Inauguration Week: What We’re Watching
As the presidential inauguration approaches, I want to highlight my concerns about possible policy changes that will affect our clients and community. Though political beliefs vary among community members, these potential impacts are undeniable, and it is our responsibility to stand up for the clients we serve. We are also called to stand for our foundational values: welcoming the stranger, honoring our elders, caring for the vulnerable. Here’s what we’re watching:
- Syrian Refugees: it is possible that all new Syrian refugees will be prevented from entering the country due to a proposed new “extreme vetting” process that will create insurmountable barriers for new arrivals. (Note: all incoming refugees are currently subject to a long, multi-step process that knowledgable people already characterize as “extreme vetting.”) This will affect people in the resettlement pipeline as well as some of our clients already here, facing the prospect of never being able to reunite with family members left behind.
- Afghan Refugees: the “extreme vetting” process may apply to all new Muslim refugee arrivals, even those who, like most of our Afghan clients, risked their lives working for the U.S. military as translators. They may face an absolute cut-off, a moratorium, or the institution of obstacles that no one could possibly overcome.
- DREAMers: our Immigration Legal Services program has been proud to help young people apply for the Deferred Action for Childhood Arrivals (DACA) program. DACA prevents the deportation of undocumented young people who arrived in the country as children, commonly called “DREAMers,” and allows them to legally obtain work permits. Because the DACA program was created by Executive Order, the incoming president could end it early in his term without Congressional action, and he has indicated that he will do so. If so, current clients who have not yet finished their applications, as well as any potential future clients, will be cut off from DACA protections and vulnerable to deportation.
- Undocumented Immigrants: many of our clients, particularly those served through our preschool programs in Oakland, are facing the threat of aggressive new deportation policies. The risk of deportation also applies to current DREAMers if the DACA program is ended: all of these young people have given their personal information to the government and could therefore be easily identified for deportation.

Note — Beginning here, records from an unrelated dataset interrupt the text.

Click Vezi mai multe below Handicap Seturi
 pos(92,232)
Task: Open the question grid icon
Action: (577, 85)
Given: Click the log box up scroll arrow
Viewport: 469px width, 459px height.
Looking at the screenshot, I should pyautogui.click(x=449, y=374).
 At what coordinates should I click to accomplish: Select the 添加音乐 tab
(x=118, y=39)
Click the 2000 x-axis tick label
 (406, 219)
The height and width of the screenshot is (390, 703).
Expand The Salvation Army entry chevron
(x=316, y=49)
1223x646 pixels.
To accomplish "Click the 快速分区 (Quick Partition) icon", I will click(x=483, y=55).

- Vulnerable Children: repeal of the Affordable Care Act (Obamacare), especially without a replacement, would cut off services for many of the families with young children to whom we provide mental health services. These services are funded through the Medi-Cal expansion created by Obamacare. Medi-Cal is currently the only way that these low-income families are able to access the kinds of intensive therapy and case management services that address the trauma experienced by children exposed to violence, helping these kids get a fair and healthy start in life.

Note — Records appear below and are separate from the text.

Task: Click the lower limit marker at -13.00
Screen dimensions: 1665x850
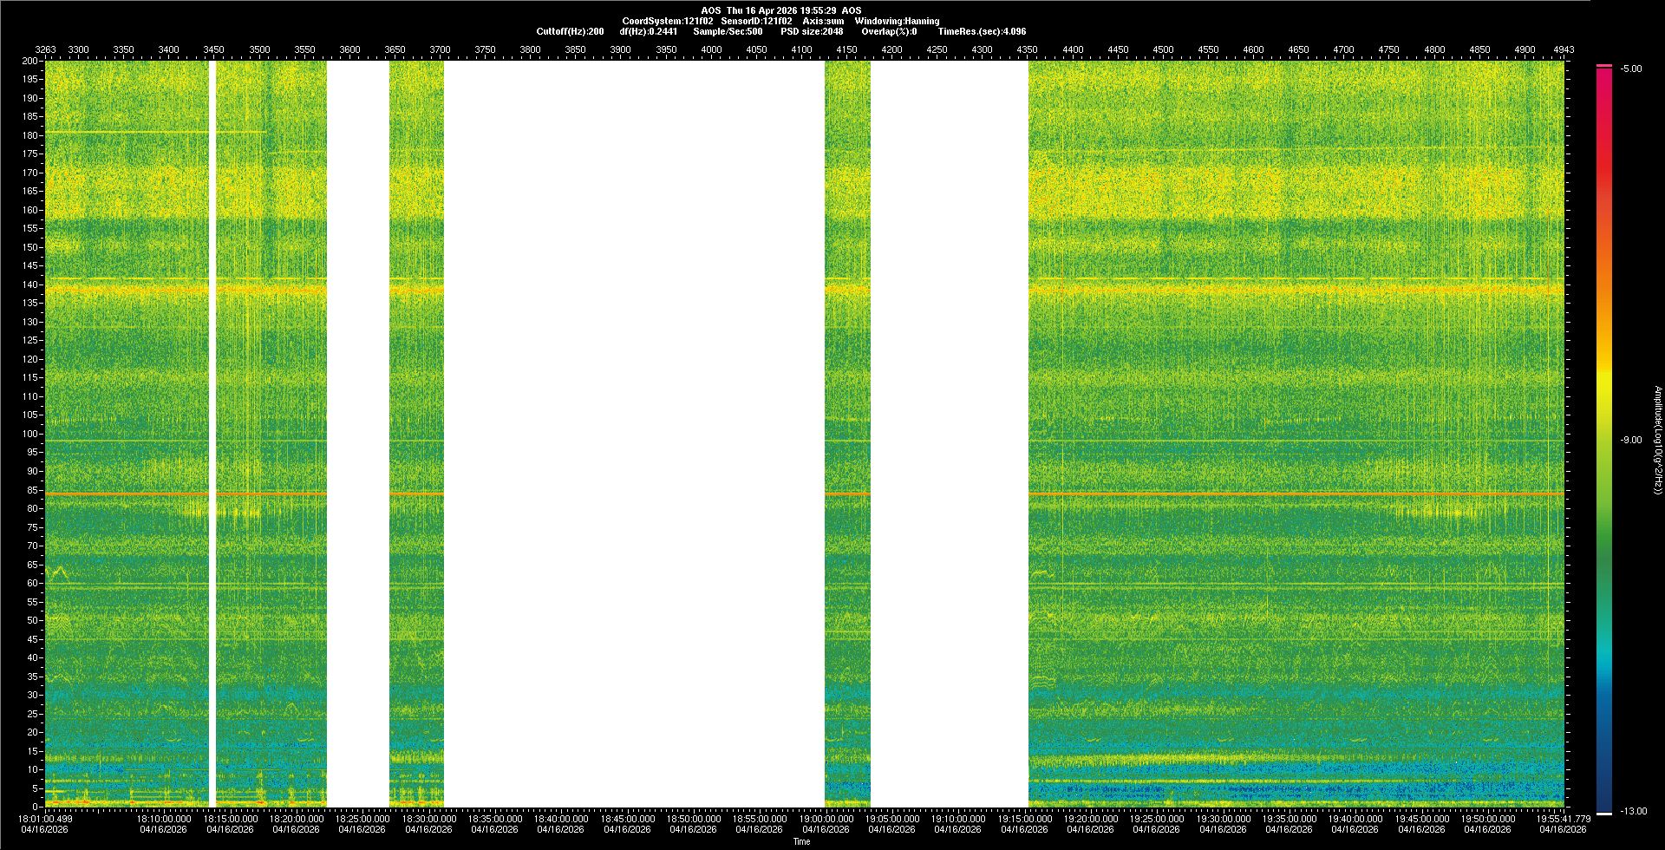Action: pyautogui.click(x=1603, y=813)
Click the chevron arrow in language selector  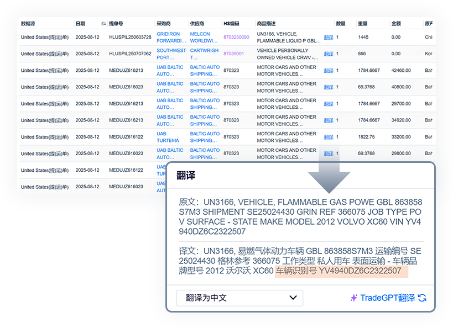[x=293, y=298]
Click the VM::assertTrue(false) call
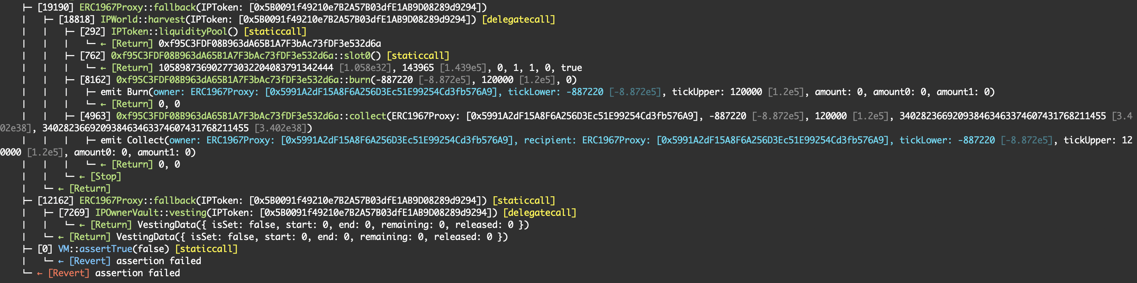Screen dimensions: 1137x283 click(x=113, y=249)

- Seniors: there is much speculation about significant cuts to Social Security and Medicare benefits. While this will impact all seniors, it will hit low-income seniors particularly hard. These seniors are already struggling with the Bay Area’s high cost of living and will suffer deeply with decreased Social Security payments and insufficient medical care.
As the new administration begins, we will see what actually unfolds, and we will keep you updated about how our community will be impacted. We will be steadfast in advocating for the well-being of the clients we serve. We invite you to join us in standing with all those who seek support and refuge in our East Bay community.